Restate word for word the lines of the entries below, starting with the line that holds "Barrierefreiheitserklärung (98, 1420)" and ending with the line that holds "Klima (54, 487)", and no others.

** EXERCISE INPUTS follows **

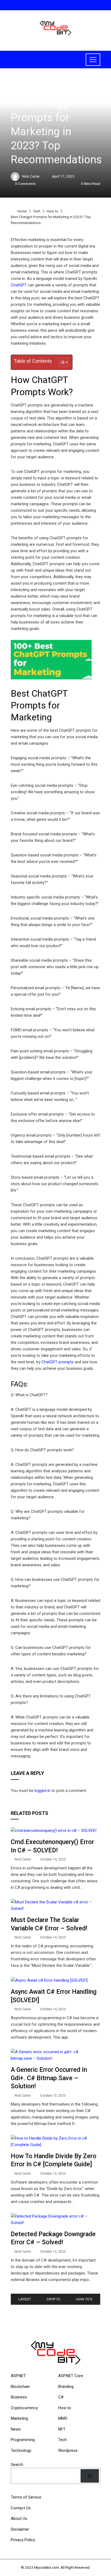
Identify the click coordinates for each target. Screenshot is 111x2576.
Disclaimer (20, 2529)
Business (19, 2397)
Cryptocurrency (24, 2407)
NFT (61, 2429)
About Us (19, 2518)
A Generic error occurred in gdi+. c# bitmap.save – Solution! (49, 2078)
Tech (62, 2439)
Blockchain (20, 2386)
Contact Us (21, 2508)
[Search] (90, 2476)
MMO (62, 2418)
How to (17, 91)
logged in (42, 1790)
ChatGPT (19, 285)
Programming (23, 2439)
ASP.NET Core (70, 2375)
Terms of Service (26, 2497)
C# (61, 2397)
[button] (61, 362)
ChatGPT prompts (57, 1362)
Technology (21, 2450)
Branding (66, 2386)
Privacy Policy (23, 2539)
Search (17, 2464)
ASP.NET (18, 2375)
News (16, 2429)
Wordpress (68, 2450)
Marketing (19, 2418)
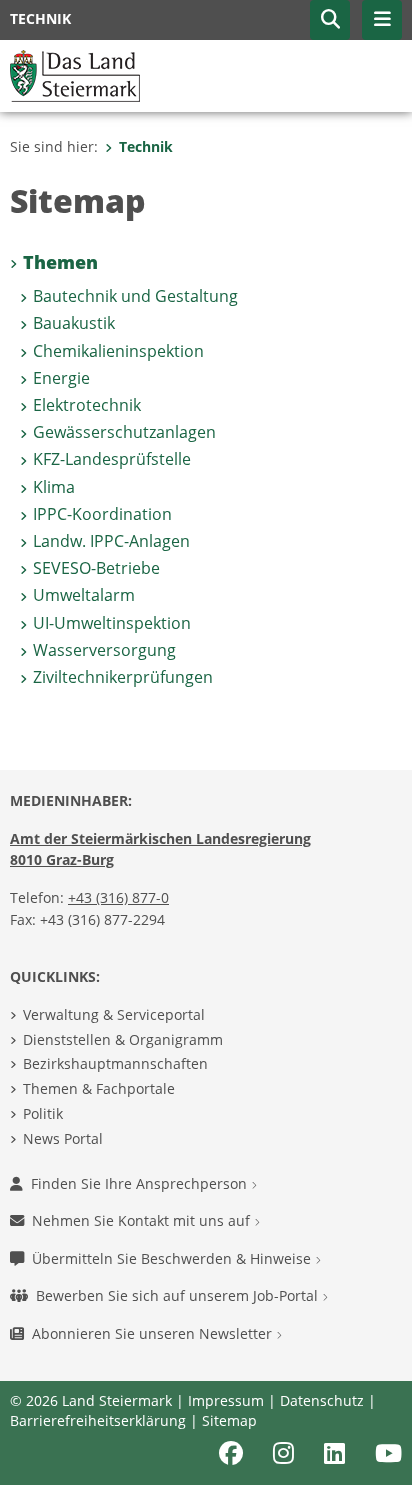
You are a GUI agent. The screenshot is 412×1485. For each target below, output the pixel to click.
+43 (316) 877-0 (118, 897)
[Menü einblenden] (382, 20)
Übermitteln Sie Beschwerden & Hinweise (173, 1258)
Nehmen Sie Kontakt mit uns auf (143, 1220)
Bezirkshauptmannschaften (115, 1063)
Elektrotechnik (87, 405)
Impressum (226, 1400)
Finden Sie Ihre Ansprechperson (141, 1183)
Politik (43, 1113)
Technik (146, 146)
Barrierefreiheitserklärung (98, 1420)
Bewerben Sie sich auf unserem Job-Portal (179, 1295)
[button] (330, 20)
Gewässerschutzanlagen (124, 432)
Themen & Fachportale (99, 1088)
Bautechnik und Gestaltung (135, 296)
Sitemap (229, 1420)
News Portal (63, 1138)
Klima (54, 487)
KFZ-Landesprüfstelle (112, 459)
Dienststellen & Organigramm (123, 1039)
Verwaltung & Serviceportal (114, 1014)
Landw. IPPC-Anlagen (111, 541)
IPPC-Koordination (102, 514)
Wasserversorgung (104, 650)
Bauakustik (74, 323)
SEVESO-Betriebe (96, 568)
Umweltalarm (84, 595)
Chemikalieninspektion (118, 351)
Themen (60, 262)
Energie (61, 378)
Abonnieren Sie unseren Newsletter (154, 1333)
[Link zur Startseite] (75, 74)
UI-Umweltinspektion (112, 623)
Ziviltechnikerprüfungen (123, 677)
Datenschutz (322, 1400)
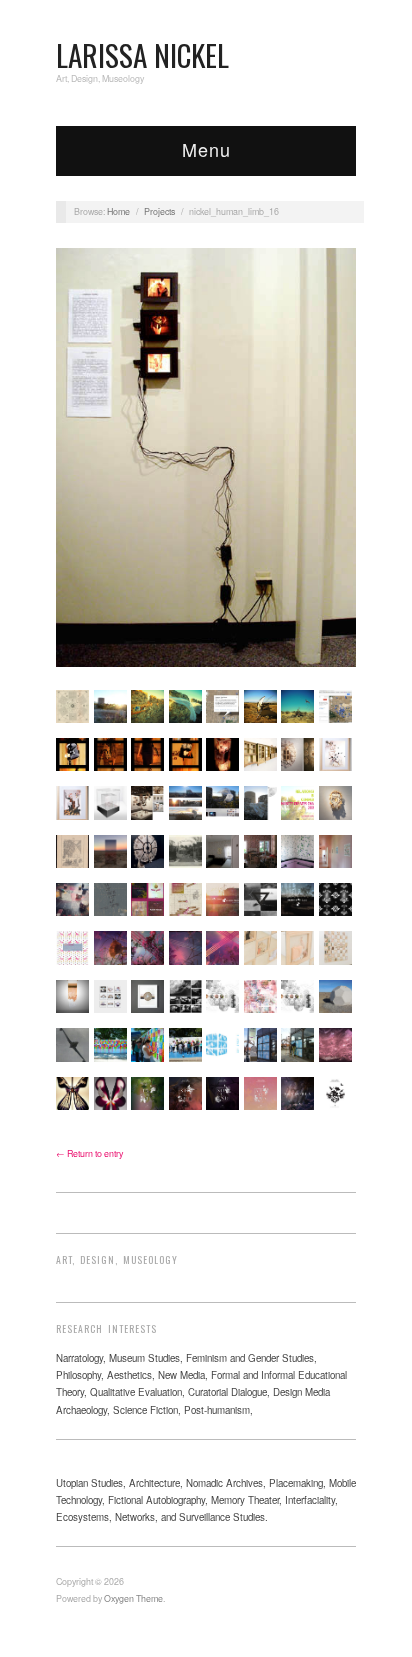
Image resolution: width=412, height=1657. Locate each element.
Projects (159, 211)
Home (118, 211)
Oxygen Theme (133, 1598)
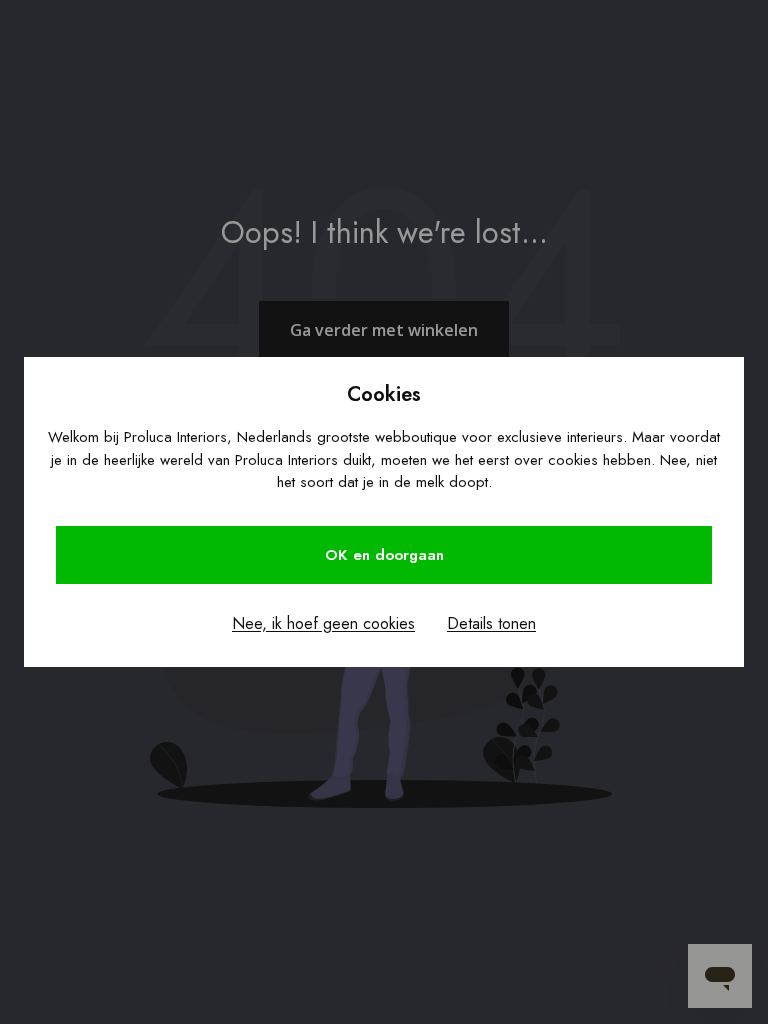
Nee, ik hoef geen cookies (323, 623)
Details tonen (491, 623)
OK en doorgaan (384, 555)
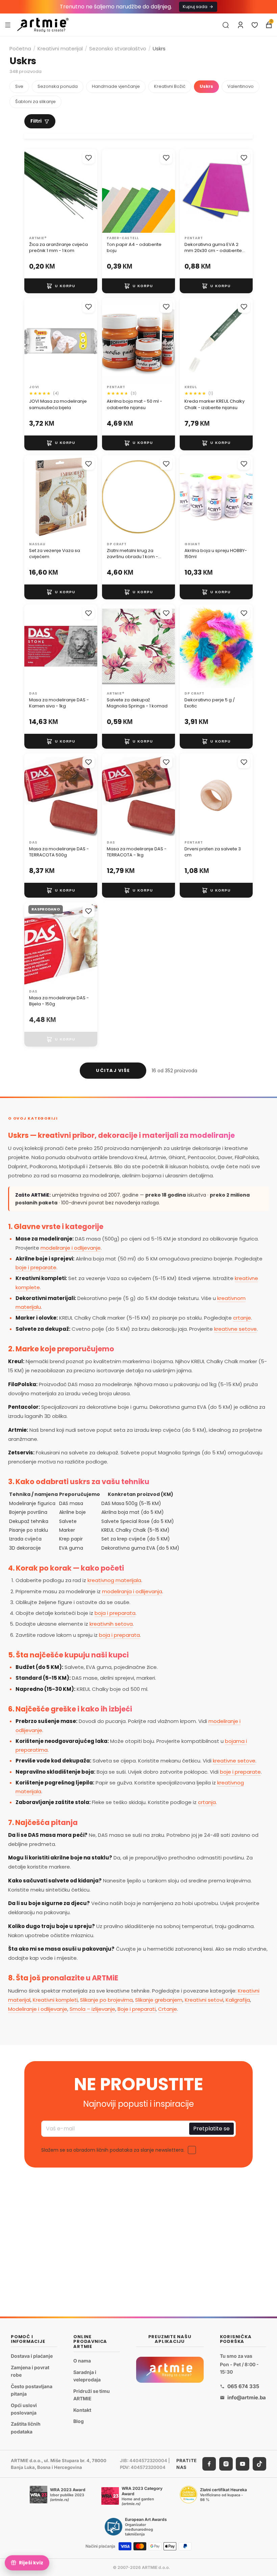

** End of EXERCISE INPUTS **

◆ RESULT OF THE EXERCISE ◆
Barrierefreiheitserklärung (98, 1420)
Bewerben Sie sich auf unserem Job-Portal (179, 1295)
[button] (330, 20)
Gewässerschutzanlagen (124, 432)
Themen & Fachportale (99, 1088)
Bautechnik und Gestaltung (135, 296)
Sitemap (229, 1420)
News Portal (63, 1138)
Klima (54, 487)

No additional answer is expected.